After strict inclusion and exclusion criteria for participants, clinical data interview and clinical symptom assessment will be conducted by a trained psychiatrists at the Shanghai Mental Health Center. And the functional near-infrared spectroscopy (fNIRS) would be used to analysis brain functional connectivity at the baseline and the end of the 10 seesions. The study would randomize all participants in a 1:1 ratio, one was "active group", and the other was "sham group". The anode of tDCS was placed over right dorsolateral prefrontal cortex (R-DLPFC) and the cathode to the left orbitofrontal cortex (OFC). In the active group, current stimulations were gradually ramped up to 2 mA (in 30 seconds) intensity for 20 minutes, once a day, for 10 days. For sham stimulation, the procedure was identical, except that the current was gradually ramped up to 2mA and rapidly down to zero (in 30 seconds), thus leading to the same initial sensations of tDCS. The study was 8 weeks long, and procedure of visit would be occurred at the following time points: baseline, week 2, 4 and 8.At each visit, psychometric outcome measures including the Young Manic Rating Scale (YMRS), Montgomery-Åsberg Depression Rating Scale (MADRS), Quick Inventory of Depressive Symptomatology (QIDS SR-16), Altman Self-Rating Mania Scale (ASRM), Wisconsin Card Sorting Test (WCST), Stroop Color Word Test, Morisky Medication Adherence Scale-8 (MMAS-8), Global Assessment of Functioning (GAF).The reduction in YMRS after 10 sessions of tDCS was the primary outcome.

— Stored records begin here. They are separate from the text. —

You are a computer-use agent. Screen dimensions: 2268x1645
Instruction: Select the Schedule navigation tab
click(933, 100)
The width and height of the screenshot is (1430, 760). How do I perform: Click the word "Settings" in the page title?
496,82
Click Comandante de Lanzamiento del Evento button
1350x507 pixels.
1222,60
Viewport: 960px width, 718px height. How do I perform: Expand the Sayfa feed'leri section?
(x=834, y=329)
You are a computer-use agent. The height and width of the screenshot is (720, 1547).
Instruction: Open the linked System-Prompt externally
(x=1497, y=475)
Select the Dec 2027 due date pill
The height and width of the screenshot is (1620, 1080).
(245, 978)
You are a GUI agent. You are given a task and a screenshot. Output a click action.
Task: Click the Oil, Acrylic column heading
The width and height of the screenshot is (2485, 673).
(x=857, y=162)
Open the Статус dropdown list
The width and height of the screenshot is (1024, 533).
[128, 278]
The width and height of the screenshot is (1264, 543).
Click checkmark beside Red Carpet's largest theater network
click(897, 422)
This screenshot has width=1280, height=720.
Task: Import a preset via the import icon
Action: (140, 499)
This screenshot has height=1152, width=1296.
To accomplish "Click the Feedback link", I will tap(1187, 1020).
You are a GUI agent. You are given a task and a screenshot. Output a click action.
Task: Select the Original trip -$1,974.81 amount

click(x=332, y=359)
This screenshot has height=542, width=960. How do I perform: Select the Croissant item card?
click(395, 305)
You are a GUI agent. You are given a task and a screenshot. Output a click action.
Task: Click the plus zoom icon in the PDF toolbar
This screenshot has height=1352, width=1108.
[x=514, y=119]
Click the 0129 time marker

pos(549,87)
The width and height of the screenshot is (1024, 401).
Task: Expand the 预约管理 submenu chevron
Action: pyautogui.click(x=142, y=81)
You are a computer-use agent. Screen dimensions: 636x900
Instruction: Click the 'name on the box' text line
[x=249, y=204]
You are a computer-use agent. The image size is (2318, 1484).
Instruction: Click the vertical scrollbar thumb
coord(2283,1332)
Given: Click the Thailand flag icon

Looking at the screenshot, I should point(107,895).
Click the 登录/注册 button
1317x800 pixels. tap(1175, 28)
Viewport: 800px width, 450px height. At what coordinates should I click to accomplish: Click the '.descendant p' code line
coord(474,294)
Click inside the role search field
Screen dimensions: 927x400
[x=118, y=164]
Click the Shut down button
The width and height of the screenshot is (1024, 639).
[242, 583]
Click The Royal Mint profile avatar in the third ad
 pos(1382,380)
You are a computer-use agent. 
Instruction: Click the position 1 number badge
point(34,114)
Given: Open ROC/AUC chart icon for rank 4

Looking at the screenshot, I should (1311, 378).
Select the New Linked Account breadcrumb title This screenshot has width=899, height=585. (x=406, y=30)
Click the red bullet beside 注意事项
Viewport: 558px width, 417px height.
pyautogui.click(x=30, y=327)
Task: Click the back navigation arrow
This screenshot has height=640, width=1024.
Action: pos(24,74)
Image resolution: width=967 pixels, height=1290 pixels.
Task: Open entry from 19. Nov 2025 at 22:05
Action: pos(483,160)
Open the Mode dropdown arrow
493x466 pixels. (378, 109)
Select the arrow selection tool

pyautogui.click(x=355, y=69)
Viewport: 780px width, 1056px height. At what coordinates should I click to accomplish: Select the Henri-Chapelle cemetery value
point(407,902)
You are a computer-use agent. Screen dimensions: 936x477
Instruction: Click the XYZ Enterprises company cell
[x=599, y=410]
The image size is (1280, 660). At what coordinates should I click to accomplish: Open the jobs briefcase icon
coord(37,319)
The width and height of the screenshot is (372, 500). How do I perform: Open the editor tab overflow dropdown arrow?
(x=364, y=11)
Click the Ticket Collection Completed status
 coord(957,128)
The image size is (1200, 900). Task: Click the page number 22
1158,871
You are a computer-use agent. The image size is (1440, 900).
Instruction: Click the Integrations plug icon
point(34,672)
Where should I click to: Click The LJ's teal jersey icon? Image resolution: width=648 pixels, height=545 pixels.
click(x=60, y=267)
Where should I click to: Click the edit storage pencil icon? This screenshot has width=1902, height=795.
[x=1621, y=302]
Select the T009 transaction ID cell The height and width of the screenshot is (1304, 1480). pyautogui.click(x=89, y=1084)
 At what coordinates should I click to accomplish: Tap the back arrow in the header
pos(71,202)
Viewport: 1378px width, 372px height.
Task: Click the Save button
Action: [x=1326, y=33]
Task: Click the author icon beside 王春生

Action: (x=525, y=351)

The study will require active reporting of adverse effects from the participants, as well as reports from observations of researchers.

Eligibility

Inclusion Criteria:

• 1. Manic episode in patient with bipolar disorder, as assessed by the Structured Clinical Interview for DSM-IV, Axis I Disorders, Patient Version (SCID-I/P).
• 2. Young Mania Rating Scale (YMRS) score above or equal 13.
• 3. Patients of both genders between 18 and 65 years of age (when obtaining informed consent) ,right-handed.
• 4. Junior high school education and above, with understanding of the content of the study.
• 5. Written, informed and competent consent was obtained before participation in the study.
• 6. The regimens and dosages of mood stabilizers and atypical antipsychotics remained stable from the start of tDCS to the completion of 10 tDCS sessions. One mood stabilizer and/or one atypical antipsychotics could be administered, and no new or discontinued drugs were added
• 7. Did not receive other trials of neurostimulation treatments (include tCS, rTMS, MECT.etc) and psychotherapies 1 month before tDCS treatment to 2 weeks after the end of treatment.
• 8. Benzodiazepines and antidepressants were not used from 1 month before tDCS treatment to 2 weeks after the end of treatment.

Exclusion Criteria:

• 1. Laboratory abnormalities that are judged to be clinically significant and that clinicians consider to affect the efficacy of the trial or the safety of the subjects.
• 2. With severe or unstable diseases, including: Patients with neurological diseases (delirium, dementia, stroke, epilepsy, migraine, high intracranial pressure, craniocerebral surgery, etc.), congestive heart failure, angina pectoris, myocardial infarction, arrhythmia, hypertension (including untreated or uncontrolled hypertension), apnea syndrome, malignant tumors, immunocompromised subjects, acute or chronic liver and kidney failure, cirrhosis or active liver disease, Or blood glucose higher than 12mmol/L.
• 3.Alcohol or drug dependence within 6 months before the trial.
• 4.Pregnant and lactating women. Male and female subjects who are not using effective contraception or who plan to become pregnant within 3 months of starting the trial.
• 5.Family history of epilepsy (within three generations).
• 6.History of head trauma or craniocerebral surgery such as open wound or skull repair.
• 7.Other conditions that were not appropriate for participation in the clinical trial.